Anghinolfi e i suoi sottoposti colpiti da un terzo provvedimento dopo quello del tribunale e del datore di lavoro

REGGIO EMILIA. Federica Anghinolfi e altri cinque assistenti sociali della Val d’Enza sono stati sospesi dal loro ordine professionale. Il capo e i suoi sottoposti, indagati nell’inchiesta sui presunti affidi illeciti, sono stati quindi colpiti da un terzo provvedimento di sospensione, dopo quelli disposti dalla procura di Reggio e dalla stessa Unione.

L’ordine degli assistenti sociali ha pubblicato sinteticamente i provvedimenti emessi con «l’esigenza di tutelare e salvaguardare la dignità e il prestigio dell’ordine professionale», come viene riportato nelle linee guida dell’ente pubblico non economico sottoposto alla vigilanza del ministero della Giustizia.


A disporre il provvedimento è stato il collegio di disciplina dell’ordine. La sospensione riguarda la dirigente del servizio e principale indagata, Federica Anghinolfi, finita agli arresti domiciliari e senza stipendio in forza della sospensione stabilita dall’Unione degli otto comuni della Val d’Enza dopo l’emissione della misura cautelare da parte del gip Luca Ramponi su richiesta dal sostituto procuratore Valentina Salvi.

Stessa sorte per Francesco Monopoli, braccio destro di Anghinolfi, per il quale erano stati sempre disposti gli arresti domiciliari. Sospensione anche per Cinzia Magnarelli, l’assistente sociale che aveva confessato al giudice le sue perplessità rispetto ai metodi utilizzati per gli affidi in Val d’Enza, chiedendo infatti il trasferimento ad altro incarico.

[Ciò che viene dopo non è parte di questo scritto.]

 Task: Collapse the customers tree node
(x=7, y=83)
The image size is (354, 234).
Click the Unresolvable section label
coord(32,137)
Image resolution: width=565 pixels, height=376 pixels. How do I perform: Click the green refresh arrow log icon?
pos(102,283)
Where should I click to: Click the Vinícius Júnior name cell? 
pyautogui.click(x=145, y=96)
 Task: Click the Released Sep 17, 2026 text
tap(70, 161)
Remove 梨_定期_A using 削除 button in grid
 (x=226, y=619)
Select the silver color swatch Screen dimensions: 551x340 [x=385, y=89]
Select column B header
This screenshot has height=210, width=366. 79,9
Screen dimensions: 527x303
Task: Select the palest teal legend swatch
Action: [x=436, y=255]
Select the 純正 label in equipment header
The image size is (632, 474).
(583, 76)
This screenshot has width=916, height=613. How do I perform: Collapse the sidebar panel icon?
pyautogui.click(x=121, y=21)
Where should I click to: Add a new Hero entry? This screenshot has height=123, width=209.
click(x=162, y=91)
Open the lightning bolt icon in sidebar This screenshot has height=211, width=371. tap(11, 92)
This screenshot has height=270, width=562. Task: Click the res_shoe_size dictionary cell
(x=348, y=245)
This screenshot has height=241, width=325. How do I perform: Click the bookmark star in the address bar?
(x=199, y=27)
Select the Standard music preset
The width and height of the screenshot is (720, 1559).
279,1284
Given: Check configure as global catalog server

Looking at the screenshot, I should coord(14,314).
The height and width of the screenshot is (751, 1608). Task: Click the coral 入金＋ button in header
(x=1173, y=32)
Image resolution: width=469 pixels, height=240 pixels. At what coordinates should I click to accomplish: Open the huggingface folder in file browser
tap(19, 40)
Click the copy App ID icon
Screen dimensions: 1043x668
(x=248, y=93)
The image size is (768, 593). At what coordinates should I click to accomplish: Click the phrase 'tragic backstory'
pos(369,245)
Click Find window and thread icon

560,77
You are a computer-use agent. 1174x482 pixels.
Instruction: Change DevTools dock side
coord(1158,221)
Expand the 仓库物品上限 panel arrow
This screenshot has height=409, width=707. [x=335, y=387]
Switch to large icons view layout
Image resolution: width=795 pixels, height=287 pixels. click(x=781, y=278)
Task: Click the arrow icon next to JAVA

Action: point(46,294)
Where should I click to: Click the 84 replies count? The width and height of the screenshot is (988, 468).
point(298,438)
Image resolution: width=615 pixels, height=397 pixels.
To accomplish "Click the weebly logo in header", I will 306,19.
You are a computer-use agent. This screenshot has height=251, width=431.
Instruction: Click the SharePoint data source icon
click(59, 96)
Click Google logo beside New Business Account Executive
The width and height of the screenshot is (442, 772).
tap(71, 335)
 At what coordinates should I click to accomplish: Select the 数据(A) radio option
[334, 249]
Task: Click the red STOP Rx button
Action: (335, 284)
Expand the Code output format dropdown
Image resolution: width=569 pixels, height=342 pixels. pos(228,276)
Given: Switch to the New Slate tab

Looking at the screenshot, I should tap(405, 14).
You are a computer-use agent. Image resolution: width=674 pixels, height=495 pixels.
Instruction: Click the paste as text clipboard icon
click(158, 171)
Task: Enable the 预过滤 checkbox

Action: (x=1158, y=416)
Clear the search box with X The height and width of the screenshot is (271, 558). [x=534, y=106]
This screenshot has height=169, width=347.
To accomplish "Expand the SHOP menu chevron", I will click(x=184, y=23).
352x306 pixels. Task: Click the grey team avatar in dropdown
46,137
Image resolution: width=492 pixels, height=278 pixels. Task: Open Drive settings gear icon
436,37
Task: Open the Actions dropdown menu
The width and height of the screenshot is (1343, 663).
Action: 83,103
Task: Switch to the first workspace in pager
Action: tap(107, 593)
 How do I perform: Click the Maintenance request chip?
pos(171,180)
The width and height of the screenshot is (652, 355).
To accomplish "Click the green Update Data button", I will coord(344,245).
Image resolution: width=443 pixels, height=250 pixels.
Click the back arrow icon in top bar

Il gip dell’inchiesta “Angeli e Demoni” aveva riconosciuto l’atto confessorio ritirando la sospensione di sei mesi stabilita in sede penale. Un probabile sospiro di sollievo per la donna, che già nel settembre 2018 era stata spostata lasciando anche il servizio affidi. Si occupava, sempre in qualità di assistente sociali, di servizi per la famiglia. Lavoro al quale avrebbe dovuto fare ritorno qualora non fosse sopraggiunta la sospensione anche dell’ordine professionale dell’Emilia-Romagna.

La sospensione dall’albo riguarda poi Sara Gibertini, Annalisa Scalabrini e Marietta Veltri. Quest’ultima, 63 anni ed ex coordinatrice del Servizio sociale dell’Unione della Val d’Enza, era già stata liberata dagli arresti domiciliari perché è andata in pensione dopo l’esplosione dell’inchiesta. La revoca era giunta con la firma del gip Giovanni Ghini visto che il 7 luglio aveva terminato la sua carriera facendo decadere l’esigenza della misura cautelare.

I provvedimenti sanciti ora dal collegio disciplinare dell’ordine professionale colpiscono peraltro alcune tra le persone presenti come relatori ai convegni organizzati in Val d’Enza sul tema degli abusi sui minori e sui traumi infantili. Due eventi, in particolare, uno del maggio del 2016 intitolato “Quando la notte abita il giorno: l’ascolto del minore vittima di abuso sessuale e maltrattamento. Sospetto, rivelazione, assistenza, giustizia”.

L’altro intitolato “Rinascere dal trauma: il progetto La Cura, un convegno per approfondire il tema del trauma infantile, le possibilità per arginarlo, le esperienze per curarlo”. Eventi di caratura nazionale che prevedevano il riconoscimento di crediti per tutte le figure sanitarie e per gli assistenti sociali che vi partecipavano.

«La Cura - veniva riportato nella presentazione - è un servizio innovativo in cui i bimbi vittime di gravi traumi psicologici, quali la violenza sessuale e i maltrattamenti, vengono seguiti con psicoterapie specifiche e assistenza socio-sanitaria competente ma è anche un luogo, uno sguardo, un protocollo fuori dall’ordinario per affrontare, senza chiudere gli occhi e senza farsi sopraffare, le situazioni più complesse in tema di violenza sui minori».